BSFTrain
The Bayesian spam filter training tool is responsible for analyzing known examples of normal (non-spam) and spam emails, compiling statistical models for each, and saving a durable copy of the models to disk. BSFTrain will then use these models to classify unknown email samples as either normal or spam.
BSFTrain accepts email inputs in the format described by RFC822 as training input. It also accepts Unix mailbox (mbox) format files as training input, recoginizing the individual messages that occur within the file as separate email entities.
BSFTrain accepts its training files either from standard input or from direct access to them via the -f command line option. The resultant statistical models are stored on disk as a single file as specified by the -m option. BSFTrain automatically adds the extension of .stat to the file.

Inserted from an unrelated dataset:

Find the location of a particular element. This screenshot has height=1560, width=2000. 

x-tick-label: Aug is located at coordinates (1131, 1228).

BSFTrain also produces a human-readable dump of the current statistical models, via the -d option.
The full suite of commands and options follow:
-s Treat input data as spam.
-n Treat input data as normal (non-spam).
-t Runs BSFTrain in TRAINING mode. Compiles input data into
tokens and statistics and updates the existing models.

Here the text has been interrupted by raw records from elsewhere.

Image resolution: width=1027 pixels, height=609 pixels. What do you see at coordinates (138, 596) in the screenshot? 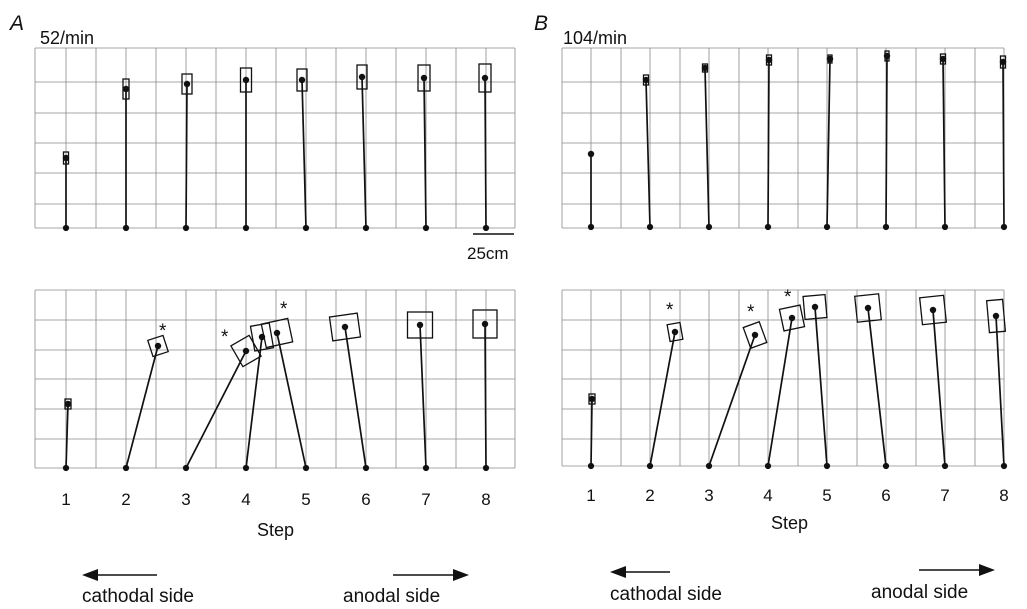
I see `cathodal-label-a: cathodal side` at bounding box center [138, 596].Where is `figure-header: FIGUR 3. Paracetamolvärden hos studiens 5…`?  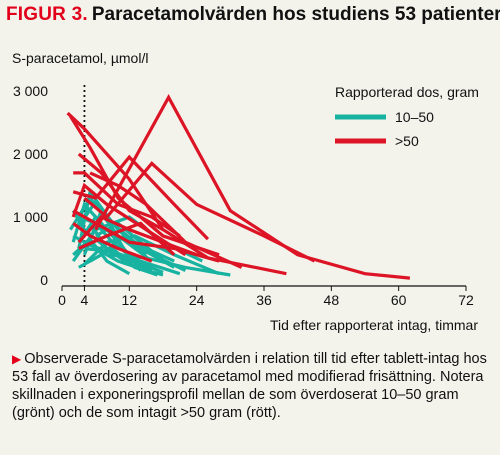 figure-header: FIGUR 3. Paracetamolvärden hos studiens 5… is located at coordinates (253, 18).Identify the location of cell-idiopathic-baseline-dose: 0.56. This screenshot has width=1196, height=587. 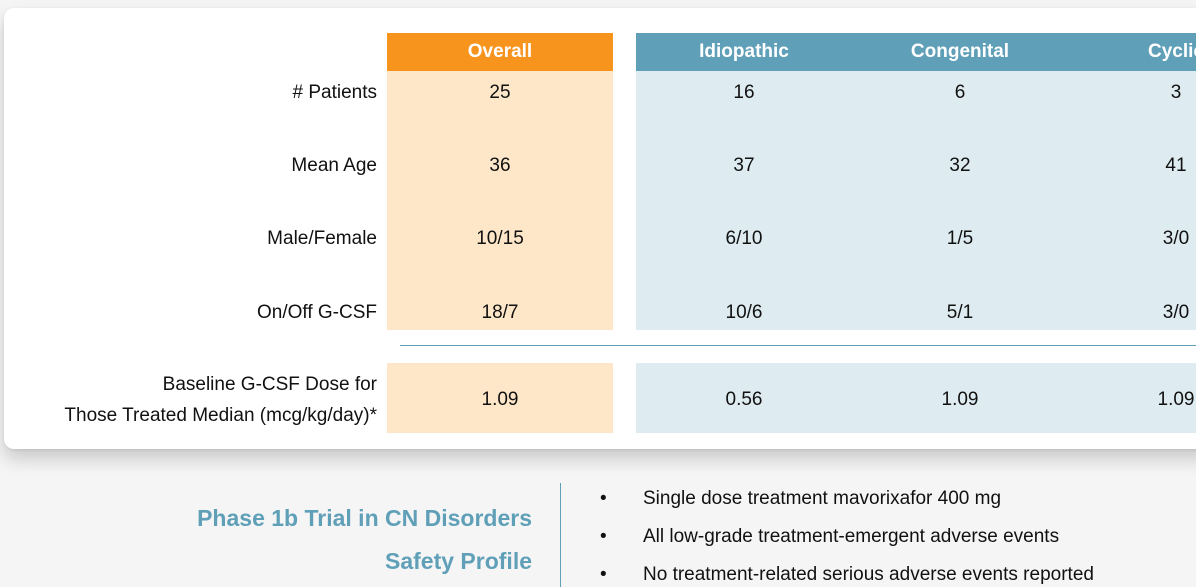
(744, 400).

-d Runs BSFTrain in DUMP mode, providing detailed statistics
if a log file is specified or summary statistics only if
no log file has been specified.
-f file The mailbox to read in email from. If not specified,
email is read in from the standard output (optional).
-g val The NGram value, if the tokenizer is NGram-type.

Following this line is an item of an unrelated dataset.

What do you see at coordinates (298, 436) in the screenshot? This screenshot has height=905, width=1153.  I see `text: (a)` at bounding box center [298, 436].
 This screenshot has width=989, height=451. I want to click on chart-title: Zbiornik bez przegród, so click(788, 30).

-k name The name of the tokenizer to be used to compile the
token tables.
-l file The name of the log file to output dump results to. If
not specified and running in dump mode, summary stats
will be displayed to the standard output (optional).
-m file The name of the statistics model the tokens tables are
output to. BSFTrain will add the .stat extension.
BSFTest
The Bayesian spam filter testing tool is responsible for analyzing unknown spam emails, calculating the naive Bayes approximation, and classifying the unknown email as either normal or spam.
BSFTest accepts a single unknown email in the format described by RFC822 as input. BSFTest accepts its training files via standard input, or optionally as direct input when using the -f command. If a log file is specified with the -l option, a detailed log is created showing data used to determine normal/spam classification.
Like BSFTrain, BSFTest requires the model file and tokenizer to be specified. However, in the case of NGram-type tokenizers, the NGram value does not need to be specified.
-f file The unknown email to process from (optional).
-k name The name of the tokenizer to be used to compile the
token tables.
-m file The name of the statistics model the tokens tables are
output to. BSFTest will add the .stat extension.
-l file The name of the log file to output dump results to (optional).